You can argue whether what happened that day was morally right or wrong. On Larry King Live, King opined that taking a life outside the law was never the right thing to do. Others argue that it should have happened long before it did.

Behind the discussion is a very basic principle of civilized society, a contract between the government and its citizens: you give up the right to enforce the law and punish lawbreakers in exchange for the government’s promise to do it for you. Put your weapons away and the government–in the form of the criminal justice system–will protect you.

In general, when one party fails to a contract fails to live up to his obligations the other party is released from his promise. If the government cannot protect me, I am entitled to protect myself. If the law t cannot protect the town, the town is entitled to protect itself, to “take the law into its own hands,” as the saying goes. It’s a scary notion in many ways, and it certainly sets a dangerous precedent, in effect allowing individual citizens to decide when they are entitled to engage in “self help.”

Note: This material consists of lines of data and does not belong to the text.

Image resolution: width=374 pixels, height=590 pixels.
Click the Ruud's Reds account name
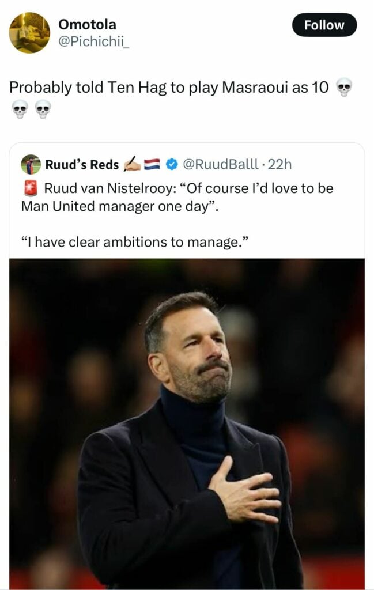coord(82,165)
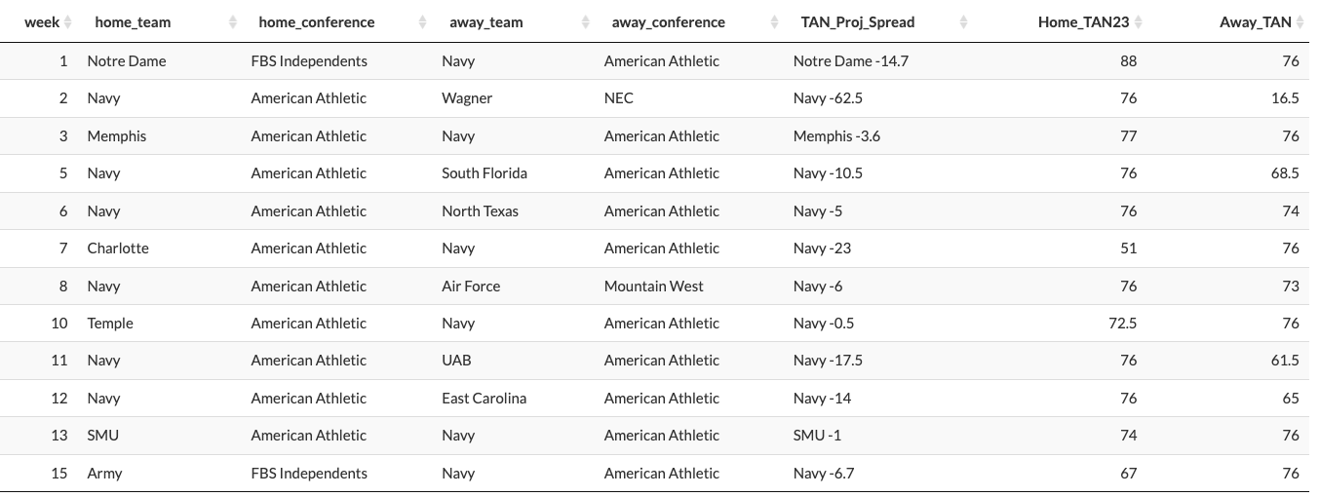Click the Army home team cell
Viewport: 1320px width, 497px height.
click(104, 474)
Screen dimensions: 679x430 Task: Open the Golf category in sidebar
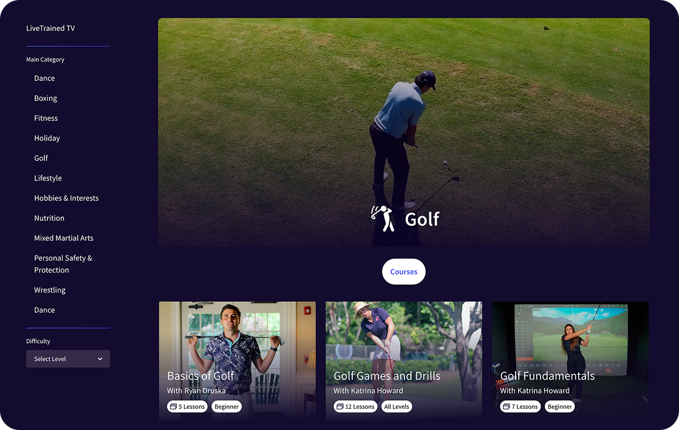click(x=41, y=158)
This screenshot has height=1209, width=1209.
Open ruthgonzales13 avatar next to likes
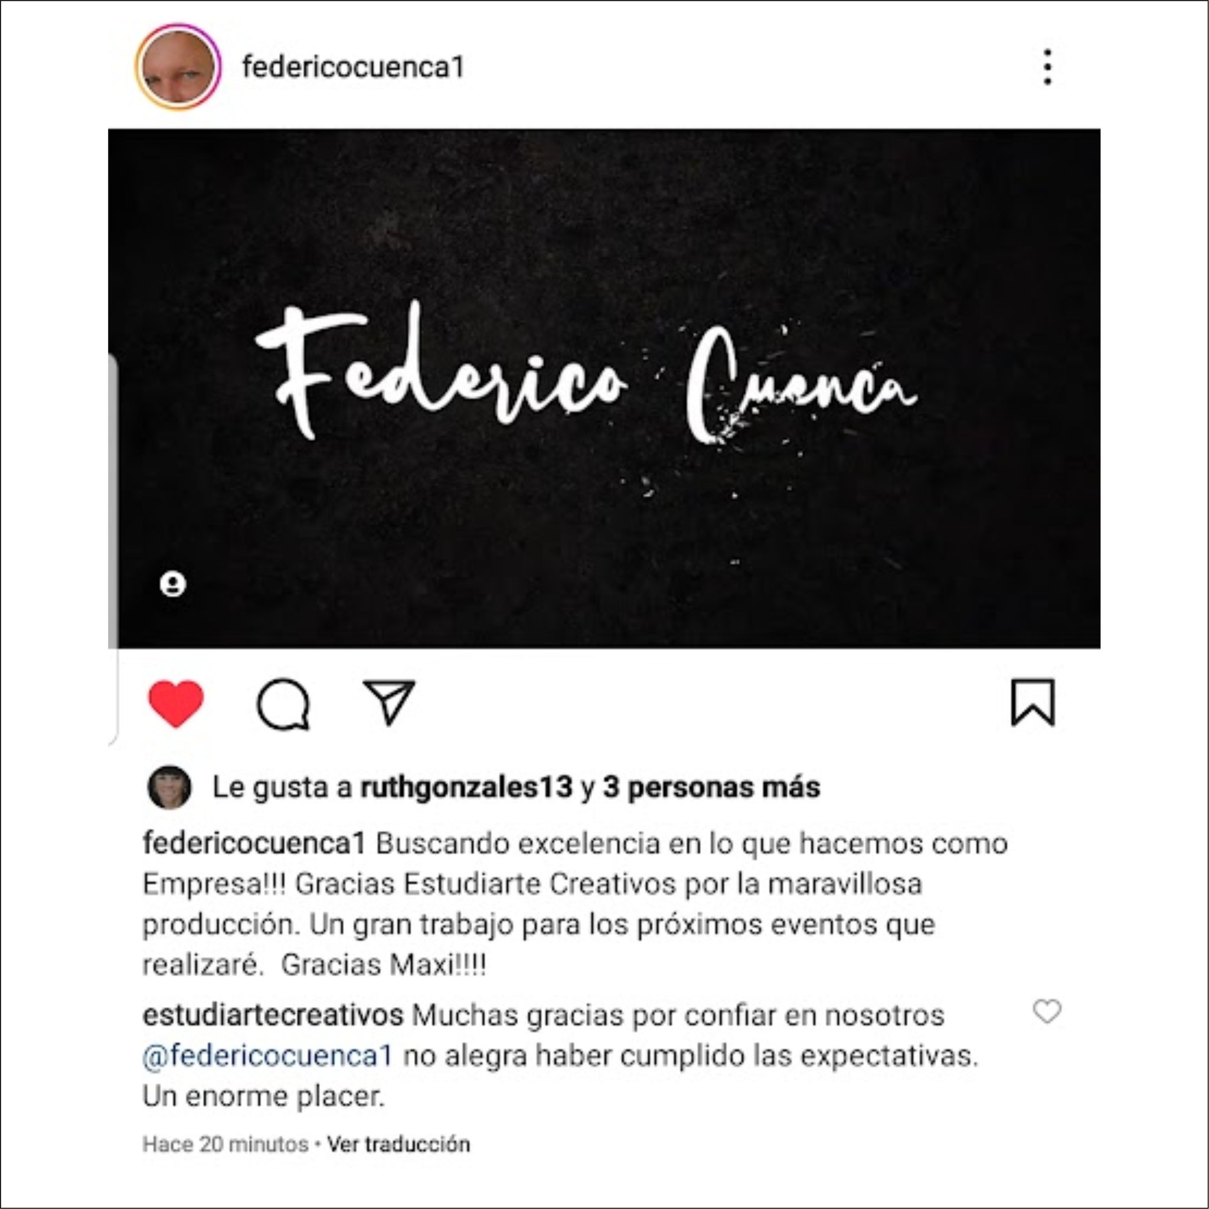click(169, 787)
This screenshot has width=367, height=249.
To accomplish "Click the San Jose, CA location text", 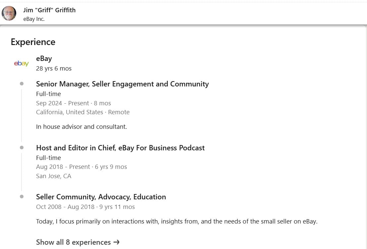I will tap(54, 176).
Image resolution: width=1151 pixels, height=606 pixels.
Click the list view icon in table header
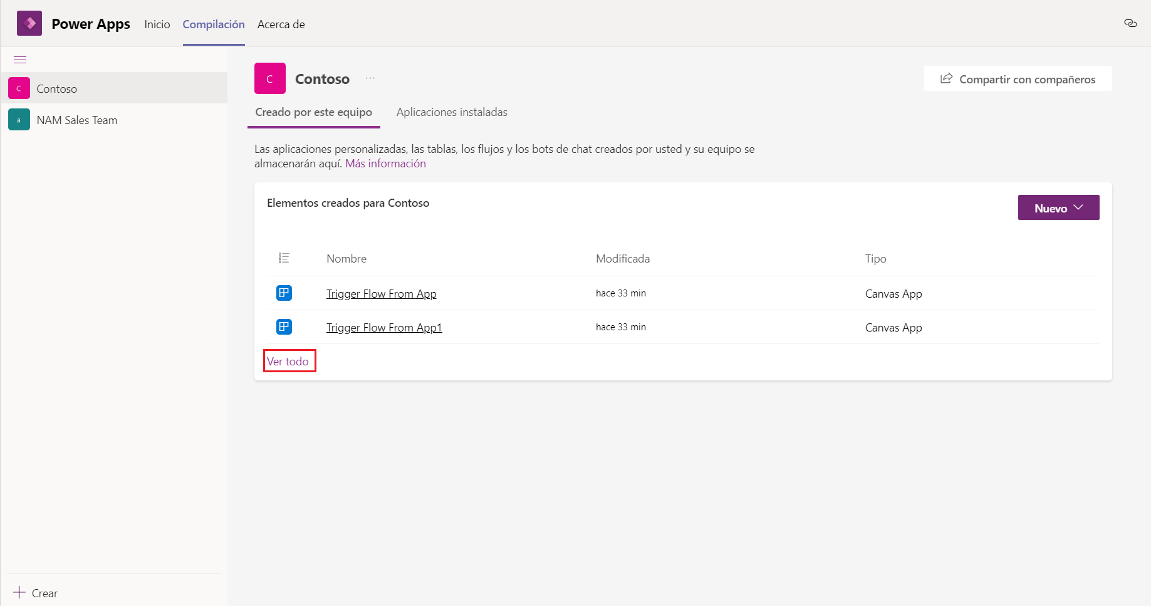click(284, 258)
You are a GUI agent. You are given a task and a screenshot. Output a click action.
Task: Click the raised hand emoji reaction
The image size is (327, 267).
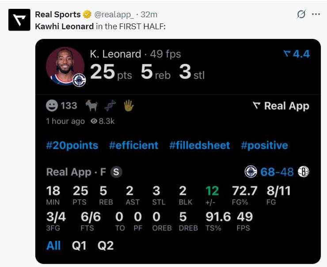(x=128, y=106)
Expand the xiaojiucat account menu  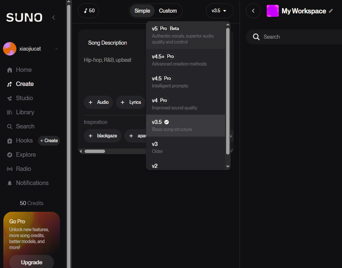click(57, 49)
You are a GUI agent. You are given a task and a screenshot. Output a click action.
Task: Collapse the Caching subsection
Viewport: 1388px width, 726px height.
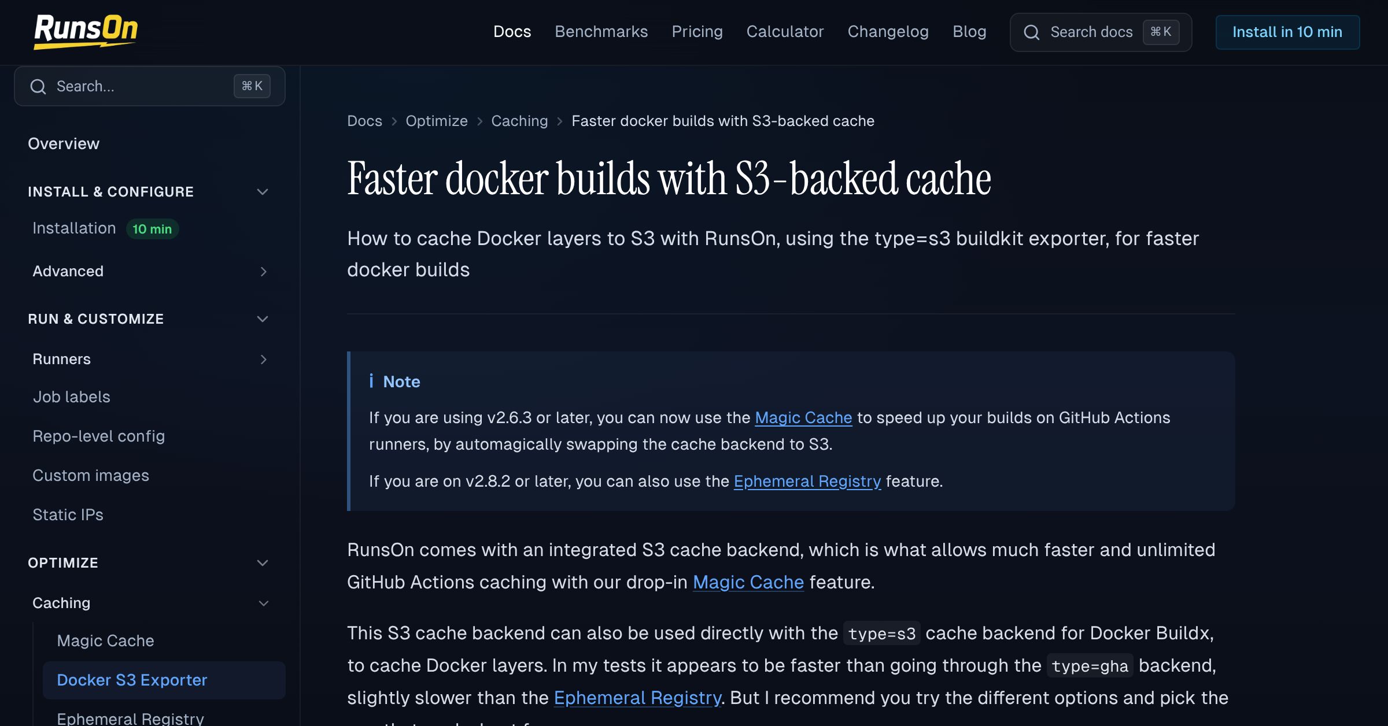click(x=264, y=603)
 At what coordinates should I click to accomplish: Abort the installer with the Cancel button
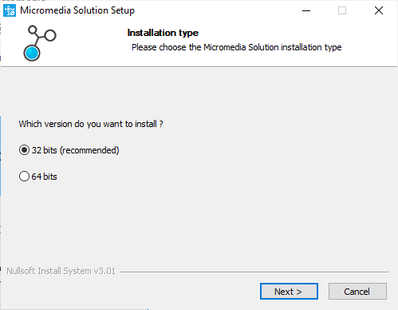[357, 292]
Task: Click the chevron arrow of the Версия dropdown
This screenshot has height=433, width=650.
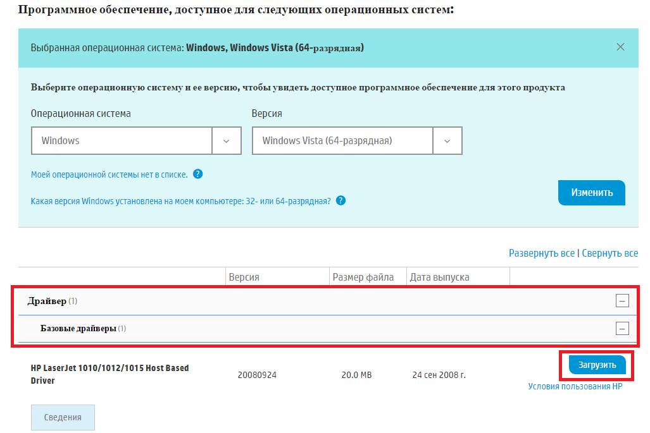Action: (x=447, y=140)
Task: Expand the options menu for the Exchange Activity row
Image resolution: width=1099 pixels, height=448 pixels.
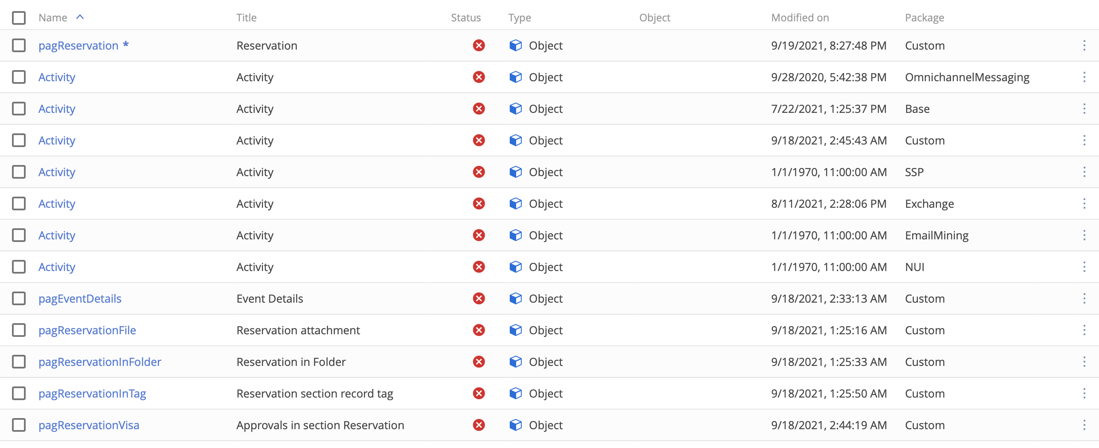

One of the most intriguing aspects of the story was the very fragile nature of what we call law and order. We might think that the criminal justice system is rooted in reality through law and courts and cops; the fact is, the criminal justice system is rooted in perception. Once the people no longer believe that it works, it no longer works. If witnesses no longer believe the law can protect them, that it can catch and punish the lawbreakers, they won’t come forward to testify. Cops won’t put their lives on the line. Citizens won’t go to their neighbors’ aid.
In the last few weeks of his life, McElroy had reduced the town of Skidmore to a community where it was every man for himself. When McElroy fired his shotgun over a house in the middle of the night, the neighbors turned away. McElroy, of course, finally pushed the town to far. When the people, with good reason, lost their faith in the system, when they felt exposed and vulnerable to the raging of a violent sociopath, they undertook to solve the problem themselves, they exercised the fundamental right of self-protection.

If there is a lesson to be learned in this cautionary tale, it’s that the criminal justice system in the end is about protecting the citizens and when the citizens fail to perceive that the system is doing its job the descent into lawlessness is rapid and certain.